As she drew close, I couldn’t help breathing her scent: Camellias. Her height surprised me. She walked with the calm assurance of a taller person, a grande dame. It came as a shock that all her power radiated from a slender five-foot frame.
She wore a simple sleeveless off-white sheath that looked as if it had been cut to her measurements and stitched to her body. Pearls were her only adornment. Made me glad I’d changed out of my jeans. When Filene’s Basement, Boston’s mecca for the thrifty—not to mention the cheap—holds its annual women’s suit sale, I arrive early and take my place among the throng waiting to charge the doors. My sleek blue gabardine has made it through four seasons and, considering how rarely I wear it, I’m hoping for another ten. I’d paired it with a cream silk blouse. My aunt Bea’s rose-gold locket dangled in the V-neck. I’d even found a pair of run-free panty hose, which—considering the heat—I regretted.
My hostess looked like she’d been born wearing panty hose and heels. Probably had feet shaped like Barbie’s.
“Miss Carlyle?”
“Yes,” I admitted, feeling enormous, like Alice after she’d OD’d on Eat Me mushrooms. Size 2 women have that effect on me.

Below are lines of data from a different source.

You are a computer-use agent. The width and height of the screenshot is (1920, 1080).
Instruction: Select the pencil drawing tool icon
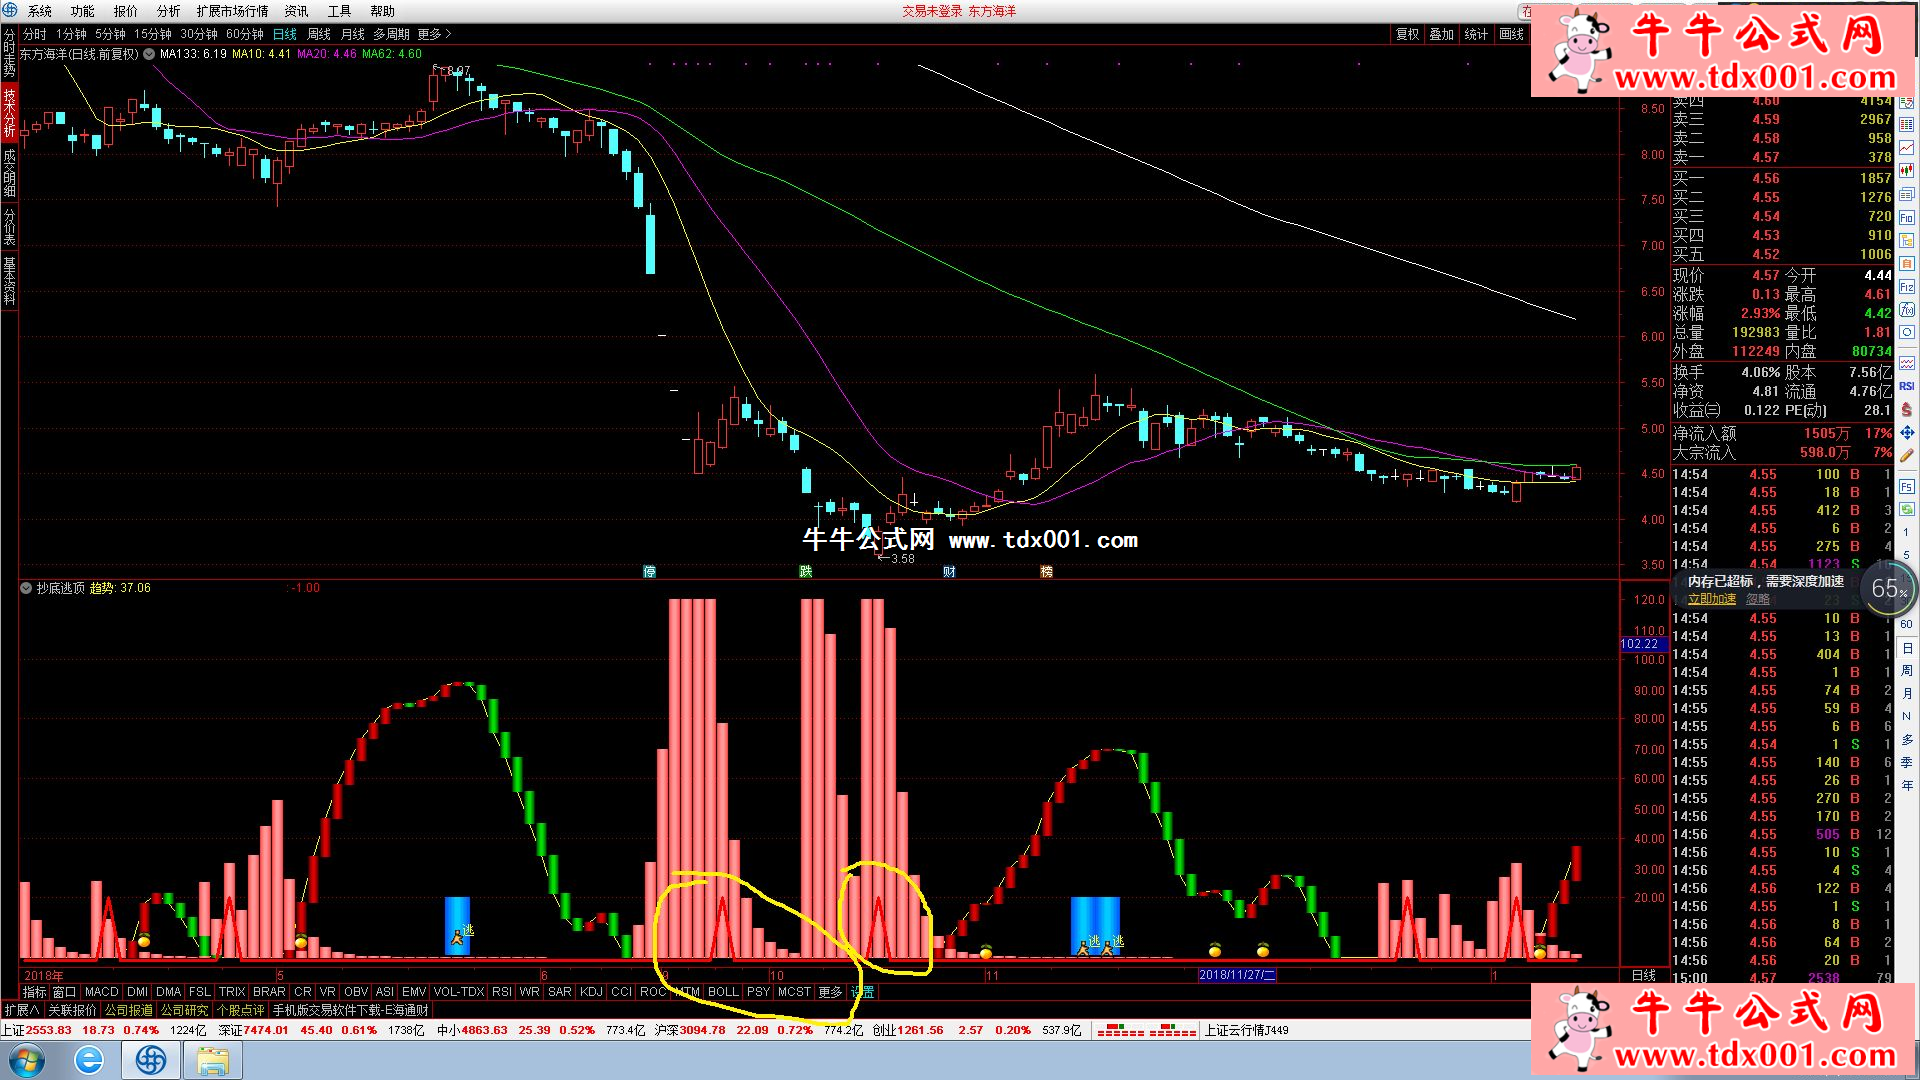[1906, 455]
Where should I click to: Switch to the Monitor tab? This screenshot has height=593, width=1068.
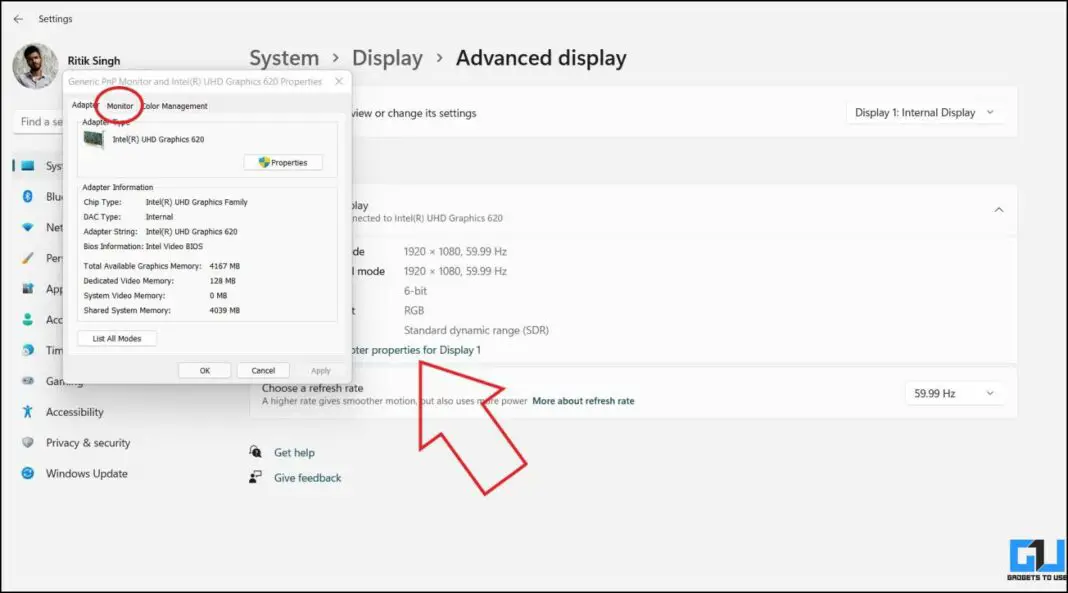[x=119, y=105]
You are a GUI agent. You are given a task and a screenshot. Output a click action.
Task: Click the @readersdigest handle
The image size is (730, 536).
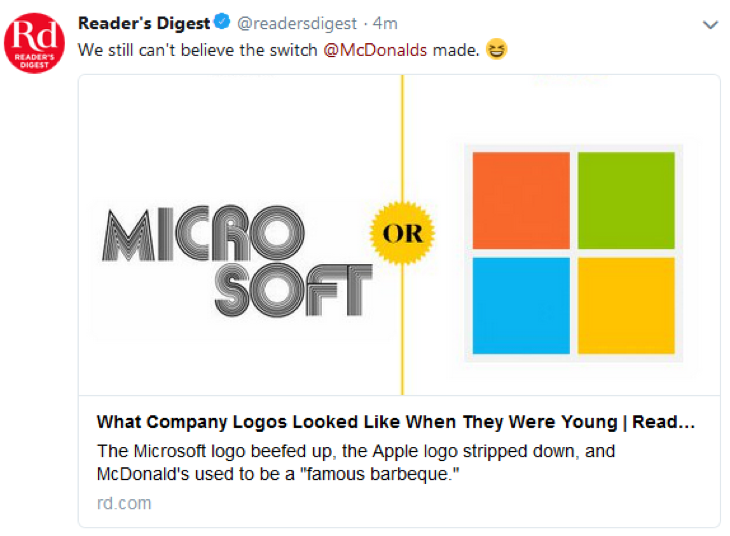tap(297, 24)
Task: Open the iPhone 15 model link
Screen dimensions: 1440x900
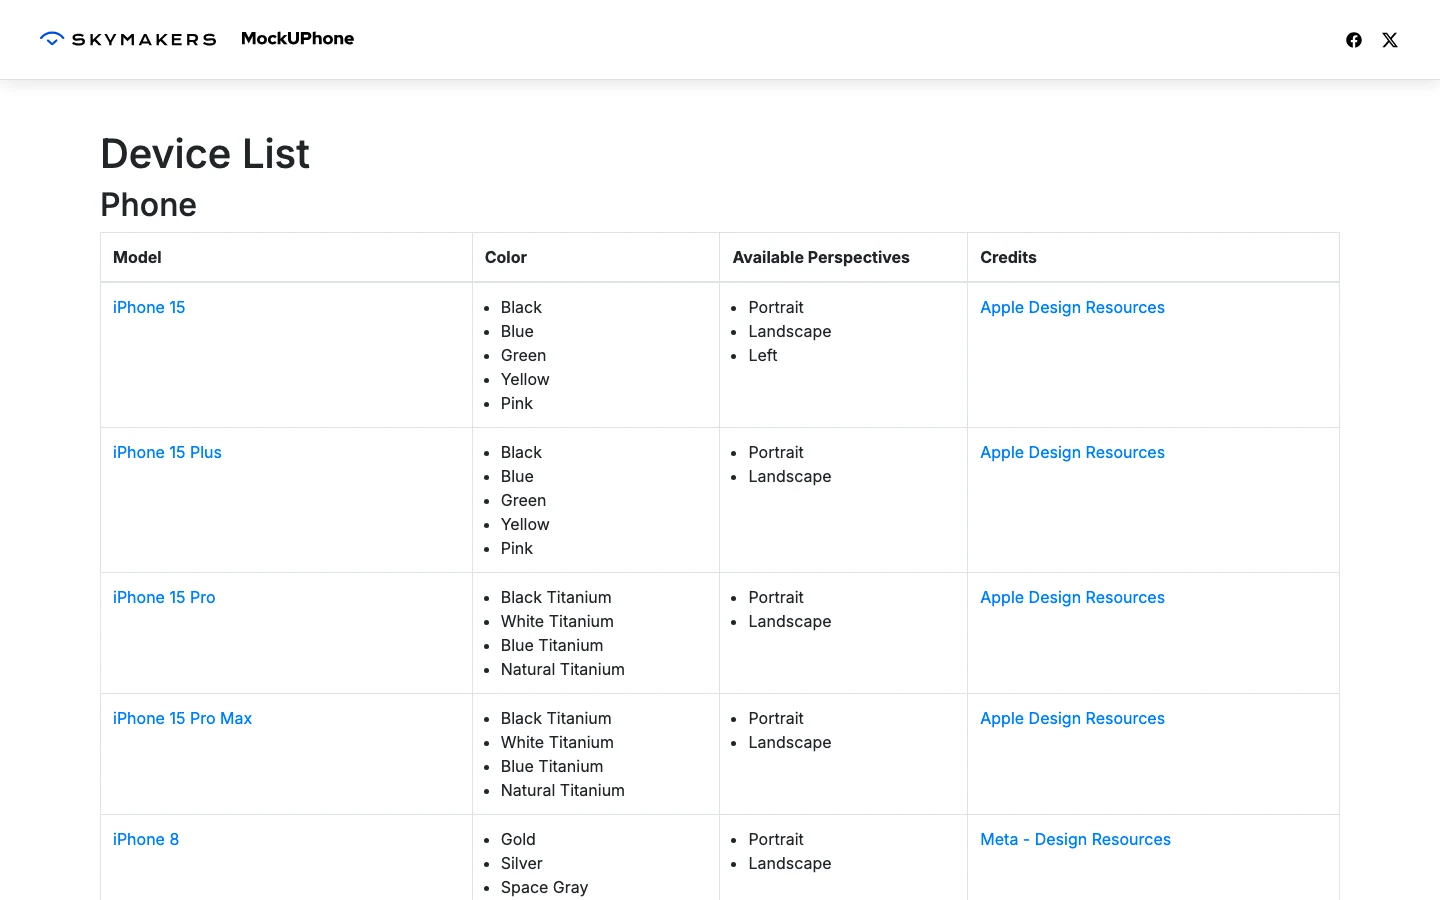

The overhead argument rang out with renewed zeal and increased volume. I wished the combatants would curse each other by name.
“Bastard!” the high voice screeched.
A rumbling burst finished with the word “police,” or possibly “please.”
“No way did I sign on for this!” Female outrage spewed at broadcast level. “The campaign, yes! But I had no idea what—”
The woman lowered her voice abruptly. I could hardly ask Tessa to clarify.
“Come,” she said firmly, her hand clasping her pearls. “Won’t you join me in my office?”
Damn, I thought, I’d rather eavesdrop.